Work required:
For the word "agent", state how many lines of the data include it. Respond with the number only.

[[ Records shown, beginning ]]

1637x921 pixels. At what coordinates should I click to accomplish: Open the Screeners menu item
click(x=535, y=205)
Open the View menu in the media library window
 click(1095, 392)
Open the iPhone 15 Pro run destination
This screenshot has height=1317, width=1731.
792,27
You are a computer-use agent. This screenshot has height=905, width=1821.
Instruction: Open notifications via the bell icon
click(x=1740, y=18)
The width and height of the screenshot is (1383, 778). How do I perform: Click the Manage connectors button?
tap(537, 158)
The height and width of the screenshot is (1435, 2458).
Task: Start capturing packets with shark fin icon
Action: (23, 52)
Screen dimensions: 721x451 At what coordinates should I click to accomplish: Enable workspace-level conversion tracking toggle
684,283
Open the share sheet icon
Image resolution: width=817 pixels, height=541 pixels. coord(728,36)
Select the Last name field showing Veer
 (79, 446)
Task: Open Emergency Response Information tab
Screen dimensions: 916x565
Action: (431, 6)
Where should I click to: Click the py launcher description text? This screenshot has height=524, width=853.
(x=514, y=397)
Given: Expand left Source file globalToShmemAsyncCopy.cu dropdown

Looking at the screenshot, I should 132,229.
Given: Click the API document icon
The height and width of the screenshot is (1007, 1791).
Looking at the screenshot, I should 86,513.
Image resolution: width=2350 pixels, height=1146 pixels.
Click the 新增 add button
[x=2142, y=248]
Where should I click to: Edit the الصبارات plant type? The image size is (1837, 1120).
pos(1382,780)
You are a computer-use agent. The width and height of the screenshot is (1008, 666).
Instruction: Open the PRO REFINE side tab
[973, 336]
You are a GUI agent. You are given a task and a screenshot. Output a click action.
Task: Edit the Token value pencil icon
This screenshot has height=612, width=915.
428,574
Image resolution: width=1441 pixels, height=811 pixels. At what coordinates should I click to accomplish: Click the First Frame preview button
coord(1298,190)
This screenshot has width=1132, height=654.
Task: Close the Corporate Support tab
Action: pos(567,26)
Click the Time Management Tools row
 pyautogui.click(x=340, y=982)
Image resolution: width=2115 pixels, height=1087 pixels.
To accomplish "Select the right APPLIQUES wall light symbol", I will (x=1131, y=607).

[[ Records shown, end ]]

Answer:
3